To the consternation and concern of the public, fatalities have increased by 20 percent. According to CDOT, distracted driving is one of the largest contributing factors.
Fewer drivers, but more distractions
If traffic has decreased on our roadways, then why have fatal crashes increased? Representatives for CDOT point to distracted drivers. Because of the reduced traffic congestion, many drivers mistakenly believe that it is less risky to engage in distracting behaviors such as texting, checking email and talking on the phone. Analysts estimate that fatal accidents directly related to distracted driving spiked by 150 percent, which contributed significant to the overall increase in overall fatalities.
Colorado’s distracted driving laws
The state has several laws in place to prevent distracted driving. According to the Colorado Revised Statutes Section 42-4-239:
- Adult drivers may use cell phones or other handheld devices such as tablets to make voice calls
- Adult drivers may not use any electronic device for manual tasks such as texting
- Minor drivers may not use a cell phone or handheld device for voice calls or manual tasks
- In an emergency (defined as an accident, criminal act, fire, traffic hazard or another event that makes someone fear for their life) adults may use devices for manual tasks and minors may make phone calls or do manual tasks.

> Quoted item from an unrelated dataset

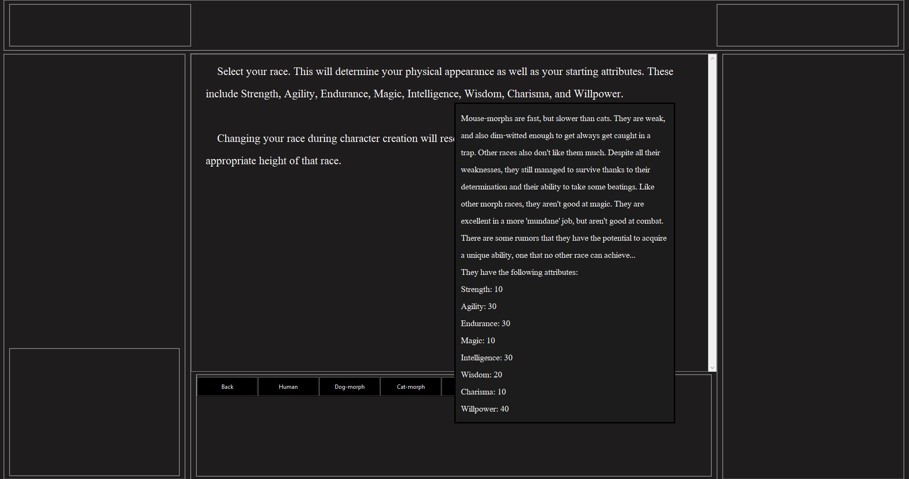Click the empty box in top-right header

[807, 26]
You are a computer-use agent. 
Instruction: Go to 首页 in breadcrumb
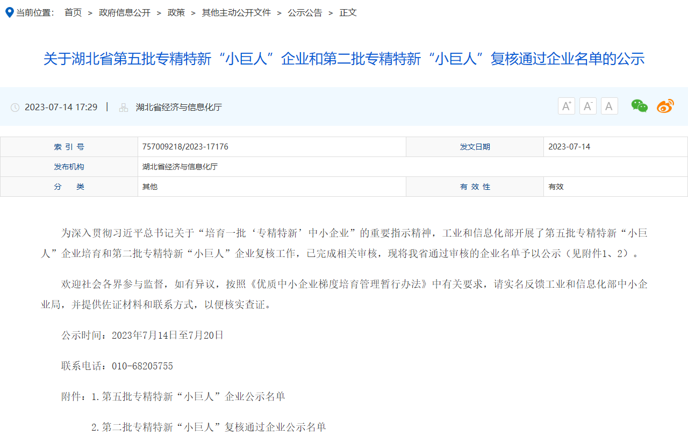tap(73, 12)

It remains to be seen whether the alarming statistics regarding fatal accidents and distracted driving go down once traffic reverts to its previous patterns. Legislators, safety officials, law enforcement officers continue to debate the merits of imposing more restrictions on drivers’ use of handheld devices. Drivers should remain vigilant, drive assertively and limit their use of cell phones and other technology that causes distractions.